A simple, eco and cost-friendly solution? Choose reusable rags instead. These could be made from old clothes that no longer fit for a cost-free repurpose. Or you could purchase absorbent, long-lasting cloths, such as the Jangneus Design Cloths which are 100% biodegradable (£9.95 for a pack of four).
Eco-friendly loo roll
With one tree used to create 1,500 rolls of toilet paper, and each person in the UK using 127 loo rolls per year on average, qssupplies.co.uk reported that the UK needs 5.7 million trees each year to keep up with demand.
To counter this huge impact on the environment, and do some good deeds while they’re at it, companies like Who Gives a Crap are offering a sustainable solution: bamboo-based loo roll, or 100% recycled paper, with carbon neutral shipping, and 50% of profits going to fund sanitation projects around the world. Subscriptions to bulk order start from £28 for 24 rolls, which may be slightly more than you’re spending if you already bulk buy, but does have the added convenience of coming straight to your door so you’re never caught short.
Return of the washing line
With estimates suggesting that using a tumble dryer could cost you £200 a year (a figure that is only likely to increase), a simple swap could be the return of the classic washing line (costing about £19 for retractable options), or clothes airers, which you can get for as little as £12. With the latter option, one hack to help speed up drying is to place near a radiator, and cover it with a bedsheet.
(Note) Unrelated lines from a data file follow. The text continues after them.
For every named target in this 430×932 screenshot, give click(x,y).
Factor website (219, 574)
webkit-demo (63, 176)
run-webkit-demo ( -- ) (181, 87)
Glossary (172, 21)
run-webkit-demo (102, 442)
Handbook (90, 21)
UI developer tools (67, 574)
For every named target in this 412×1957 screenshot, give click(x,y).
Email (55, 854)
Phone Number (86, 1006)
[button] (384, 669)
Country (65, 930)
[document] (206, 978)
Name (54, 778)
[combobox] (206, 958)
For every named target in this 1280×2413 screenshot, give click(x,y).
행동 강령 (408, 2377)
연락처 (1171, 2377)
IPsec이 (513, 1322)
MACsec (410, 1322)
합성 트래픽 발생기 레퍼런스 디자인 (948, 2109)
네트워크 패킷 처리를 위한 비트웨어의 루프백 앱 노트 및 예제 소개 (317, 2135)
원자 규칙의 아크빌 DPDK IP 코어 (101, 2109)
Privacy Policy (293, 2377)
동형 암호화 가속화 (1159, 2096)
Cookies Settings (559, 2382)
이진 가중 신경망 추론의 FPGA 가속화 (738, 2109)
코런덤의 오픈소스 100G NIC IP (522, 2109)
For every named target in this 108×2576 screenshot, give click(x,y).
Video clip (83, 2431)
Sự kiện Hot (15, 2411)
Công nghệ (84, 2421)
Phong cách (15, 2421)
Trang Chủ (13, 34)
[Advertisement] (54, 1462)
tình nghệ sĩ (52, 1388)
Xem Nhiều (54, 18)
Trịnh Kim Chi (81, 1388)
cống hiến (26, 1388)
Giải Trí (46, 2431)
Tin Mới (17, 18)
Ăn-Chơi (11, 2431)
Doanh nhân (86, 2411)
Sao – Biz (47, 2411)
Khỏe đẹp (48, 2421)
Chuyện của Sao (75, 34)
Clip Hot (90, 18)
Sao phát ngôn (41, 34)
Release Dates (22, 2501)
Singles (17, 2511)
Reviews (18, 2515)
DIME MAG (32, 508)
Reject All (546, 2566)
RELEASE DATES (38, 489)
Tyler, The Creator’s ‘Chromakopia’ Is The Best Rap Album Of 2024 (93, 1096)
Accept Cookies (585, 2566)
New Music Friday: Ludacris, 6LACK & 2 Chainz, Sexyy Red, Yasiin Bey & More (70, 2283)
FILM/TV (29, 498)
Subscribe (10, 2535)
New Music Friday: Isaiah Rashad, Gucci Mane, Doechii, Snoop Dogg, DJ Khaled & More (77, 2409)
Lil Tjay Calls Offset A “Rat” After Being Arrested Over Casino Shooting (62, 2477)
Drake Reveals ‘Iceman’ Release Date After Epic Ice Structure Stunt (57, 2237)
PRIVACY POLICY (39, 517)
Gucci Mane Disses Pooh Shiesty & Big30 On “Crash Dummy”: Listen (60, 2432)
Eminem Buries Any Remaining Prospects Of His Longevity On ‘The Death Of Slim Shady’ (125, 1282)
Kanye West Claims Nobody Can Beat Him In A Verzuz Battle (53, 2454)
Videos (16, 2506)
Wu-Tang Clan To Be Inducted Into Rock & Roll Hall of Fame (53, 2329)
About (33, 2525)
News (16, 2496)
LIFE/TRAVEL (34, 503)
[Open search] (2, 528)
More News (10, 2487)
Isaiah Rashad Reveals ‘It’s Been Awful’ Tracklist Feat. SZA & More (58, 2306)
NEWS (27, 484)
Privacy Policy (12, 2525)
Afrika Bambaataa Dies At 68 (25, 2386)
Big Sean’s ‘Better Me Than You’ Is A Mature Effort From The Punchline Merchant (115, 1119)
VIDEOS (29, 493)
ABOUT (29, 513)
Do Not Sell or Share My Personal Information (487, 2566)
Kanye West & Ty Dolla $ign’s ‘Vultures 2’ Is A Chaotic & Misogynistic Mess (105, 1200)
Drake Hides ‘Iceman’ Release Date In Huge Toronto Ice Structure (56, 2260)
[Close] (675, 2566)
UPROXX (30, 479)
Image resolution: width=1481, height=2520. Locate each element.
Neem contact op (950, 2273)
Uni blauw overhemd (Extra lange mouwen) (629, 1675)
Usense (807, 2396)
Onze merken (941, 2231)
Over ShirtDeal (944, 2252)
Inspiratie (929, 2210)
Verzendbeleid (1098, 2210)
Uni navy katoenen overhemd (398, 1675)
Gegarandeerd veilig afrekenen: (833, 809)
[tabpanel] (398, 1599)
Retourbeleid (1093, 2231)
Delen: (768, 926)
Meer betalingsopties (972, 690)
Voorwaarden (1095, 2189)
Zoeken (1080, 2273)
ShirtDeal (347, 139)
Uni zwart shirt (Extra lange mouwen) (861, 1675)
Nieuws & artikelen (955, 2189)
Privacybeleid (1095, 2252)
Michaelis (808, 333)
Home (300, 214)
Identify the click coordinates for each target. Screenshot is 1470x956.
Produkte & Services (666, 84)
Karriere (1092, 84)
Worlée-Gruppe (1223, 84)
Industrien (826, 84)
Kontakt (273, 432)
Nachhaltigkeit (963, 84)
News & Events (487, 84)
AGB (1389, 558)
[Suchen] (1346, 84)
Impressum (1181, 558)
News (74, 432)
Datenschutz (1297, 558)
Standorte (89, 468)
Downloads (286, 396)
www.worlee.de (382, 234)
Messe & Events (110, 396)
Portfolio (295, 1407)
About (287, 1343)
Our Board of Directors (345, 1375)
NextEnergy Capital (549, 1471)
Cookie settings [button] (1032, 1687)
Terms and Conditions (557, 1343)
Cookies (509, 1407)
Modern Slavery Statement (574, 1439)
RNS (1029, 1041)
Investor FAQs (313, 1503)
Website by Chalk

In 2021, research by Packaging Online reported that nearly 350,000 coffee pods are sent to landfill each year, and are believed to take about 500 years to decompose. For context, if King Henry VIII had used a coffee machine during his reign, his pods would still be around today.
Aluminium pods, which are on offer from brands like Nespresso, are 100% recyclable, or you could try the Grind Tin of Compostable Coffee Pods (20 pods for £9.95).
A lot of period products are single-use, equating to about 200,000 tonnes of waste in the UK each year, and, according to menstrual cup brand Intimina, costs on average £10.24 per month per person, and nearly £5,000 on period products over the average reproductive lifetime.
An economical and environmentally friendly alternative is a period cup. While the initial cost might be higher, ranging from £8.50 to about £30, AllMatters.com suggests that each cup can be used for a number of years, saving the equivalent of about 2,400 tampons.